## Short task
Write out all of the rows below word for word, keeping every line as it stands.

[Collected data entries]

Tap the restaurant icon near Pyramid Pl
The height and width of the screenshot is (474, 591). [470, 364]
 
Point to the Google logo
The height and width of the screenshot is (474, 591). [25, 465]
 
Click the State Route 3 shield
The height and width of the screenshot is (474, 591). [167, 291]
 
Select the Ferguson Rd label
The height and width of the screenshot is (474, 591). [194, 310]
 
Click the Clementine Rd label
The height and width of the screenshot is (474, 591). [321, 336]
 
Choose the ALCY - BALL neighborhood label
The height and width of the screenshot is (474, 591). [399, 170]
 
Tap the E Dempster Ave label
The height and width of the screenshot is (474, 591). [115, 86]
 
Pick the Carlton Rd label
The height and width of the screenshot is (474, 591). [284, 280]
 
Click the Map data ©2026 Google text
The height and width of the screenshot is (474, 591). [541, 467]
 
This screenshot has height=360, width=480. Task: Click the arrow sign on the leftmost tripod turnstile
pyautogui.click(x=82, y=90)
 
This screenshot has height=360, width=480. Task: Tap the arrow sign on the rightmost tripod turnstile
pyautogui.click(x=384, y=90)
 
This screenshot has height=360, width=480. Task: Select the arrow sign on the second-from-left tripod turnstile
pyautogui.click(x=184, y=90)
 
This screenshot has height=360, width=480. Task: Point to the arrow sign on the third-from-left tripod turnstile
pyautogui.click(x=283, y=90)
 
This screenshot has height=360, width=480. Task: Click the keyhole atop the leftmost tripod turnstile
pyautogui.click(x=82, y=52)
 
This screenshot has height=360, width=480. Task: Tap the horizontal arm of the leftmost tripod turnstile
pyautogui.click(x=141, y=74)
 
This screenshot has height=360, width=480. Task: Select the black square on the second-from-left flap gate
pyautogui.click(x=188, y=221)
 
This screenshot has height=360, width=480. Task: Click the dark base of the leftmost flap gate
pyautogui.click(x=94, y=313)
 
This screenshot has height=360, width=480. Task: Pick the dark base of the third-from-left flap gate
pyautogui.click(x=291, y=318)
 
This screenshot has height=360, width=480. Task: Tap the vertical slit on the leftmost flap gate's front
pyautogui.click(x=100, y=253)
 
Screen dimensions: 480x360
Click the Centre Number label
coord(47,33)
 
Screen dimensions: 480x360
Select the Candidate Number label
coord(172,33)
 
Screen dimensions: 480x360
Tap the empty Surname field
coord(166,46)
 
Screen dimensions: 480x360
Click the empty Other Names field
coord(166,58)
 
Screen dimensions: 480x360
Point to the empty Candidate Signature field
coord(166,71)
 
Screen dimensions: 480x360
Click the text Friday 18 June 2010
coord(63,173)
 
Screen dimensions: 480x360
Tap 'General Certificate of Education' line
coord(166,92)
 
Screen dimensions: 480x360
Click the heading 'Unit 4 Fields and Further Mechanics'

## Problem solution
Tap the restaurant icon near Pyramid Pl
The height and width of the screenshot is (474, 591). [470, 364]
 
Point to the Google logo
The height and width of the screenshot is (474, 591). [25, 465]
 
Click the State Route 3 shield
The height and width of the screenshot is (474, 591). [167, 291]
 
Select the Ferguson Rd label
The height and width of the screenshot is (474, 591). [194, 310]
 
Click the Clementine Rd label
The height and width of the screenshot is (474, 591). [321, 336]
 
Choose the ALCY - BALL neighborhood label
The height and width of the screenshot is (474, 591). [399, 170]
 
Tap the E Dempster Ave label
The height and width of the screenshot is (474, 591). [115, 86]
 
Pick the Carlton Rd label
The height and width of the screenshot is (474, 591). [284, 280]
 
Click the Map data ©2026 Google text
The height and width of the screenshot is (474, 591). [541, 467]
 
This screenshot has height=360, width=480. Task: Click the arrow sign on the leftmost tripod turnstile
pyautogui.click(x=82, y=90)
 
This screenshot has height=360, width=480. Task: Tap the arrow sign on the rightmost tripod turnstile
pyautogui.click(x=384, y=90)
 
This screenshot has height=360, width=480. Task: Select the arrow sign on the second-from-left tripod turnstile
pyautogui.click(x=184, y=90)
 
This screenshot has height=360, width=480. Task: Point to the arrow sign on the third-from-left tripod turnstile
pyautogui.click(x=283, y=90)
 
This screenshot has height=360, width=480. Task: Click the keyhole atop the leftmost tripod turnstile
pyautogui.click(x=82, y=52)
 
This screenshot has height=360, width=480. Task: Tap the horizontal arm of the leftmost tripod turnstile
pyautogui.click(x=141, y=74)
 
This screenshot has height=360, width=480. Task: Select the black square on the second-from-left flap gate
pyautogui.click(x=188, y=221)
 
This screenshot has height=360, width=480. Task: Click the dark base of the leftmost flap gate
pyautogui.click(x=94, y=313)
 
This screenshot has height=360, width=480. Task: Pick the dark base of the third-from-left flap gate
pyautogui.click(x=291, y=318)
 
This screenshot has height=360, width=480. Task: Tap the vertical slit on the leftmost flap gate's front
pyautogui.click(x=100, y=253)
 
Screen dimensions: 480x360
Click the Centre Number label
coord(47,33)
 
Screen dimensions: 480x360
Select the Candidate Number label
coord(172,33)
 
Screen dimensions: 480x360
Tap the empty Surname field
coord(166,46)
 
Screen dimensions: 480x360
Click the empty Other Names field
coord(166,58)
 
Screen dimensions: 480x360
Point to the empty Candidate Signature field
coord(166,71)
 
Screen dimensions: 480x360
Click the text Friday 18 June 2010
coord(63,173)
 
Screen dimensions: 480x360
Tap 'General Certificate of Education' line
coord(166,92)
 
Screen dimensions: 480x360
Click the heading 'Unit 4 Fields and Further Mechanics'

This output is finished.